HEALTH CARE: The most important policy fight of Obama's presidency is floundering in muck and mire. The Senate HELP committee, led by it's temporary chairman Christopher Dodd (CT), spent it's second day considering the still unfinished health care reform bill. The first day was full of partisan griping and political gamesmanship. Today, Senators were supposed to be debating the non-controversial portions of the bill, like ways to increase health care quality. These discussions quickly devolved into partisan discussions on how to pay for the bill, and why the full bill hasn't been released.

Meanwhile, President Obama's first nominee for Health and Human Services Secretary, former Senate Majority Leader Tom Daschle, pretty much epitomized the deficiency of the Democratic party right now as it relates to health reform.
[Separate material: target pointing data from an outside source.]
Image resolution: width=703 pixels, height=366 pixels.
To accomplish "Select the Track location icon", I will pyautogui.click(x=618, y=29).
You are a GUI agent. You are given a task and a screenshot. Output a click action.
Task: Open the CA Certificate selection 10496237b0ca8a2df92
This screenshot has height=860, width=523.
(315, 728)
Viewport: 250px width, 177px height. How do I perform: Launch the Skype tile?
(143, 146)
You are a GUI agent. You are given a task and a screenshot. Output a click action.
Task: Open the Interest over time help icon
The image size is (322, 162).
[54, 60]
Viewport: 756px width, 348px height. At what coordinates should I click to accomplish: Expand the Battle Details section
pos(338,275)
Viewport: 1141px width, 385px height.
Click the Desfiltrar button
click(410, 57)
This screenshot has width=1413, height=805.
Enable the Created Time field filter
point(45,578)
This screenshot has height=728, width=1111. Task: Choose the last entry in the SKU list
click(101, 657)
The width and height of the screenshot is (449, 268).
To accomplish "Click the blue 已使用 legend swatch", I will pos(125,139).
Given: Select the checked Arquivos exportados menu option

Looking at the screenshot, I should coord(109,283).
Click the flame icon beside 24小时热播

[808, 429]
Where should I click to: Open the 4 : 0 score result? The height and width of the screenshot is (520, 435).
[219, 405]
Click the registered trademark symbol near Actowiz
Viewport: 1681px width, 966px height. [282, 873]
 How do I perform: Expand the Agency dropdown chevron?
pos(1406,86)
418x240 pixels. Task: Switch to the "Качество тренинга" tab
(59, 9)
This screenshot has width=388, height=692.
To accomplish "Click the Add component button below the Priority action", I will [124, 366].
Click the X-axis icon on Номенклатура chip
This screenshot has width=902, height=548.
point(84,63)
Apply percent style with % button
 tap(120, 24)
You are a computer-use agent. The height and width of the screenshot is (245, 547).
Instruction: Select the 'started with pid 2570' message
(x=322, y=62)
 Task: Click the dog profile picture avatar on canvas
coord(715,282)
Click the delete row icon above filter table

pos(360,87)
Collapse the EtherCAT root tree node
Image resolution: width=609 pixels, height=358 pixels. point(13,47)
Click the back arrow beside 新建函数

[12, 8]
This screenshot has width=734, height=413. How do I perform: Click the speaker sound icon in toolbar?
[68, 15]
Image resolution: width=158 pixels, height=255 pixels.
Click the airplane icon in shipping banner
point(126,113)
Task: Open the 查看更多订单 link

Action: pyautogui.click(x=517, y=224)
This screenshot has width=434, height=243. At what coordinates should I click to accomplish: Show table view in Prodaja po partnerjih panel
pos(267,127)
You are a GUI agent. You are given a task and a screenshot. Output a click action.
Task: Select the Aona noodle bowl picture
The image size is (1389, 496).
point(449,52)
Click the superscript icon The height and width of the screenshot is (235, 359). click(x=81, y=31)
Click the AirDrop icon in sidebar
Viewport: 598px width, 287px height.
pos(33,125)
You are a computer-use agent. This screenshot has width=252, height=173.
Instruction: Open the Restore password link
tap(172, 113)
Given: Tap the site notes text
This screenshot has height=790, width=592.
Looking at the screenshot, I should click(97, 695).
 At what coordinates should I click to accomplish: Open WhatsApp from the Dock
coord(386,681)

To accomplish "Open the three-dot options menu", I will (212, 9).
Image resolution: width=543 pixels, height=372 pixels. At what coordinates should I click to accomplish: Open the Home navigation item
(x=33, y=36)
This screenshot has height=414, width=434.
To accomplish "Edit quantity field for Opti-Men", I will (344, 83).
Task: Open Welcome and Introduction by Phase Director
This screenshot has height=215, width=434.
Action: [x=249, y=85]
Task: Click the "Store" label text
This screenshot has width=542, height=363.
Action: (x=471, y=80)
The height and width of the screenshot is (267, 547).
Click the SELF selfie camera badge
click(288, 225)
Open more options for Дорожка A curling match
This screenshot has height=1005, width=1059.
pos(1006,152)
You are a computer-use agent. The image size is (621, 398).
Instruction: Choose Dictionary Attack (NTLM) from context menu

Daschle had teamed up with former Republican Majority Leaders Bob Dole and Howard Baker to come up with a "bipartisan proposal for health reform." The bill did not include the public option. Daschle explained that Democrats need to abandon their push for the public option because it will "jeopardize all of the progress we've made."

What progress?? The idea of health care reform is to get everybody health insurance. We've already ruled out a single-payer system, and now we're supposed to cave in to the Republican party by abandoning the public option? Something that, according to yesterday's NBC poll, has the support of 76% of the country? Democrats control the White House, the House of Representatives and 59 votes in the Senate. If we can't get this done now, we'll never be able to do it. People like Daschle are too concerned about being on good terms with Republicans and not concerned enough about our nation's failing health care system. As the great Ezra Klein asked today, how many people have to lose health insurance because we want to make (Republican Senator) Chuck Grassley happy?

I will hammer home this point everyday, if I have to. Democrats need to understand the stakes of this fight, and not cower in the fetal position. Why aren't there Democratic Senators going on cable TV 24 hours a day explaining why we need the public option? Why aren't they, at the very least, standing by their principles?

Furthermore, it's not good enough for Barack Obama to have only one health care event this week. I know he has a lot on his plate, but his country needs him. We need his bully pulpit to make the case to the American people that we need strong, comprehensive reform. He should be holding a rally for health care reform every day until the bill is passed.

Hopefully soon we'll be able to report an end to this run of discouraging developments. In the meantime, enjoy your Friday! Leave some comments.